- [Exercise directions]: Reproduce the lines of the listing below starting at its first line and ending at the line that contains "I will coord(494,385).", both included.

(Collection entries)

↓↓↓

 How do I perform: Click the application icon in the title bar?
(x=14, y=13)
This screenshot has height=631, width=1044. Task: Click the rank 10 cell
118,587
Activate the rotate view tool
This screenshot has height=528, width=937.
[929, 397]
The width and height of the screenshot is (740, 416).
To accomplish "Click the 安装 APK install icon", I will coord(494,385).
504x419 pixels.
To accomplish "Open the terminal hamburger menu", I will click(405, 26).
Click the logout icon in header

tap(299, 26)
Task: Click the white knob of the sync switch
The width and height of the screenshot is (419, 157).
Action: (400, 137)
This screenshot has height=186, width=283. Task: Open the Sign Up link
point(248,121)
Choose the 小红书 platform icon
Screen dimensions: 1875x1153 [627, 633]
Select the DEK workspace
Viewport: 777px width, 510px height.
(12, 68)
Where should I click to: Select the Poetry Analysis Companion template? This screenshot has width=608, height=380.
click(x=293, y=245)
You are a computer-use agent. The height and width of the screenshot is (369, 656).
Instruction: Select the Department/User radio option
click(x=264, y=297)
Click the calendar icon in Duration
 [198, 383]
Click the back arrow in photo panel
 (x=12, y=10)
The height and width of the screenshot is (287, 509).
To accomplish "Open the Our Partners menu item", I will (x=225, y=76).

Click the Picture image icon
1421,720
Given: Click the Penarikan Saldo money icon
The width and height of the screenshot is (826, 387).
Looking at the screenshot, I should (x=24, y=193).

↑↑↑

- [Solved exercise]:
 How do I perform: Click the application icon in the title bar?
(x=14, y=13)
This screenshot has height=631, width=1044. Task: Click the rank 10 cell
118,587
Activate the rotate view tool
This screenshot has height=528, width=937.
[929, 397]
The width and height of the screenshot is (740, 416).
To accomplish "Click the 安装 APK install icon", I will coord(494,385).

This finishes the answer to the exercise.